Insulin resistance is a heritable risk factor for many chronic diseases; however, the genetic drivers remain elusive. In seeking these, we performed genetic mapping of insulin sensitivity in 670 chow-fed Diversity Outbred in Australia (DOz) mice and identified a genome-wide significant locus (QTL) on chromosome 8 encompassing 17 defensin genes. By taking a systems genetics approach, we identified alpha-defensin 26 (Defa26) as the causal gene in this region. To validate these findings, we synthesized Defa26 and performed diet supplementation experiments in two mouse strains with distinct endogenous Defa26 expression levels. In the strain with relatively lower endogenous expression (C57BL/6J) supplementation improved insulin sensitivity and reduced gut permeability, while in the strain with higher endogenous expression (A/J) it caused hypoinsulinemia, glucose intolerance and muscle wasting. Based on gut microbiome and plasma bile acid profiling this appeared to be the result of disrupted microbial bile acid metabolism. These data illustrate the danger of single strain over-reliance and provide the first evidence of a link between host-genetics and insulin sensitivity which is mediated by the microbiome.

Keywords: Bile Acids; Defensin; Diversity Outbred; Insulin Sensitivity; Microbiome.

Figure 1. Genetic mapping of insulin sensitivity in 670 chow-fed Diversity Outbred in Australia mice.

(A) Glucose and insulin concentrations during a glucose tolerance test in 670 DOz mice. (B) The equation used to calculate the Matsuda Index and genetic mapping of the Matsuda Index in DOz mice, including schematic of the defensin locus. (C) Schematic of murine defensin secretion from Paneth cells into the small intestine. Biological replicates are shown as individual data points. Source data are available online for this figure.
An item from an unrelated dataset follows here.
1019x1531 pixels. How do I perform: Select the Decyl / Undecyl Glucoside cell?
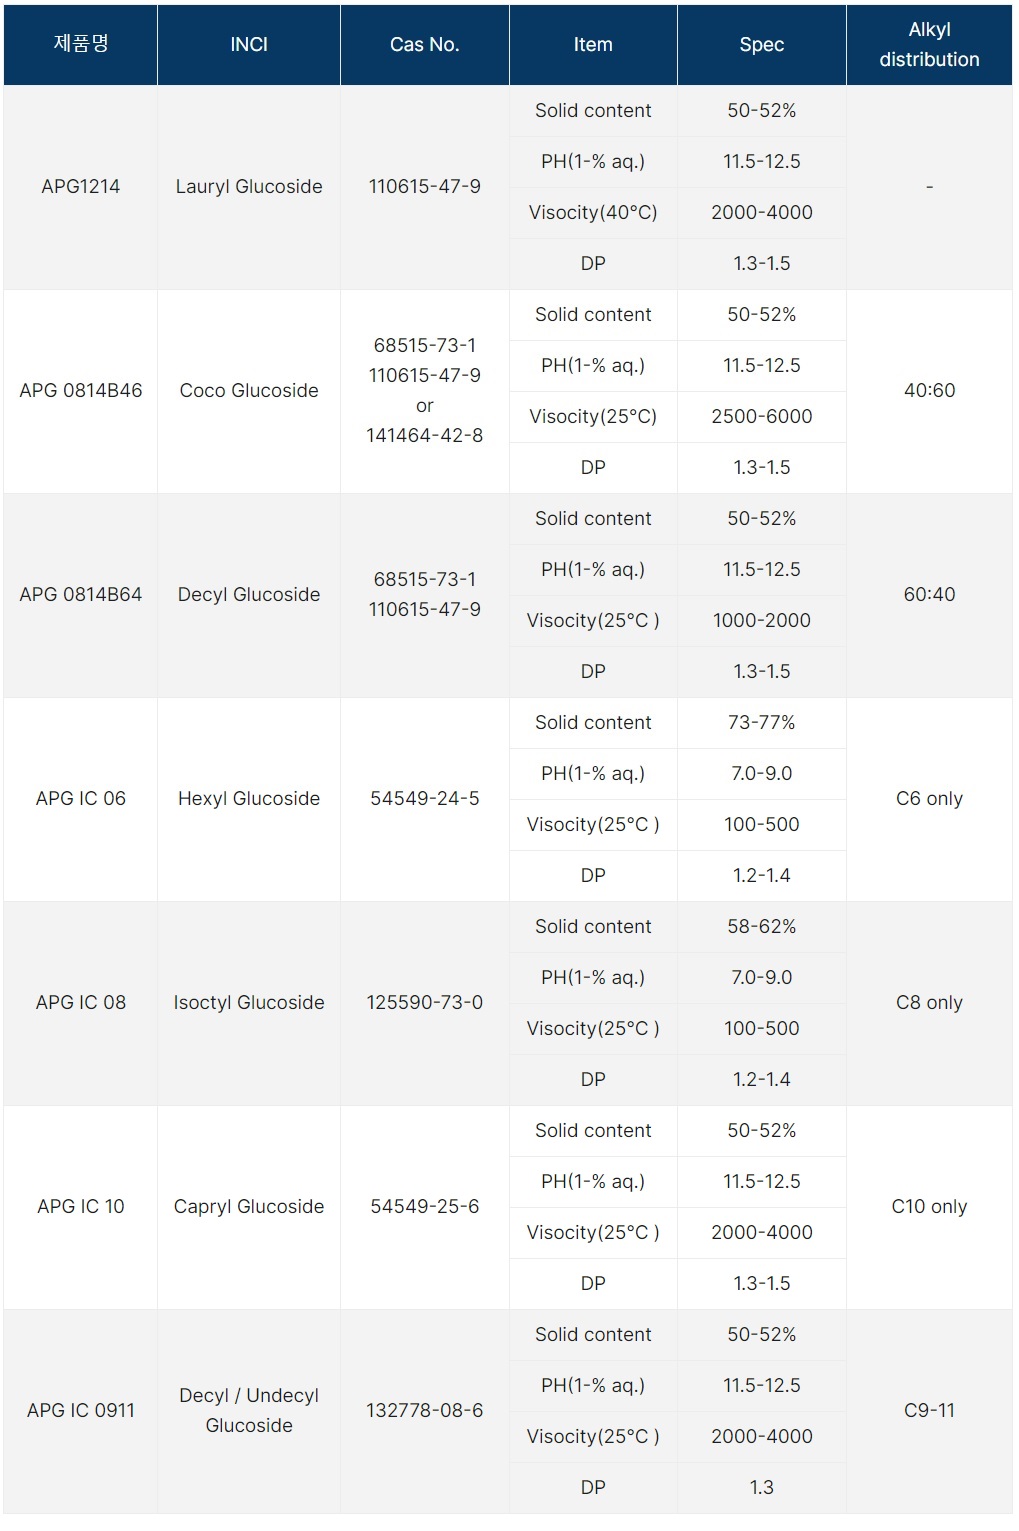pos(249,1411)
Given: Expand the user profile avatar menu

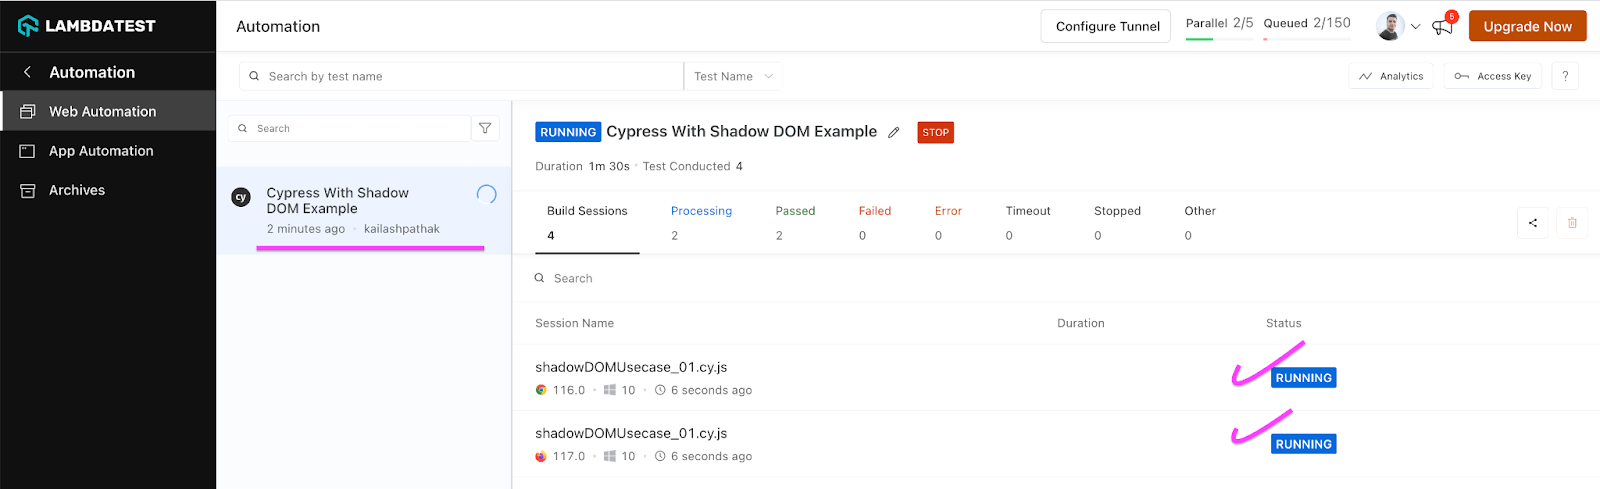Looking at the screenshot, I should (x=1397, y=26).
Figure 2. Analysis of microbial composition and co-housing effects in mice carrying a putative insulin sensitivity allele within the defensin locus.

(A) Single nucleotide polymorphism (SNP) mapping of the Matsuda Index on chromosome 8. (B) Blood glucose concentrations during a glucose tolerance test of mice carrying the minor allele of rs23754102 (AB) and non-carrier (AA) controls. (C) Blood insulin concentrations during a glucose tolerance test of mice carrying the minor allele of rs23754102 (AB) and non-carrier (AA) controls. (D) Insulin sensitivity (Matsuda Index) of mice carrying the minor allele of rs23754102 (AB), non-carrier (AA) controls, and cage mates of AB mice. (E) Alpha-diversity (Inverse Simpson) of microbiomes from AA, Cage mate, and AB mice. (F) PCoA visualisation of beta-diversity between AA, Cage mate, and AB mice calculated by Bray-Curtis dissimilarity. (G) Relative abundance of Akkermansia muciniphila, (H) Bifidobacterium pseudolongum, (I) Ligilactobacillus spp. (J) Limosilactobacillus spp. in AA, Cage mate, and AB mice. Data are mean with biological replicates shown as individual data points. **P < 0.01, *P < 0.05 compared to AA mice. Metabolic phenotypes were compared using two-way RM ANOVA, with Tukey’s LSD (B, C), one-way ANOVA (D). Alpha-diversity was compared by one-way ANOVA (E). Difference in microbial relative abundance (G–J) was identified by Analysis of Compositions of Microbiomes with Bias Correction (ANCOM-BC). Source data are available online for this figure.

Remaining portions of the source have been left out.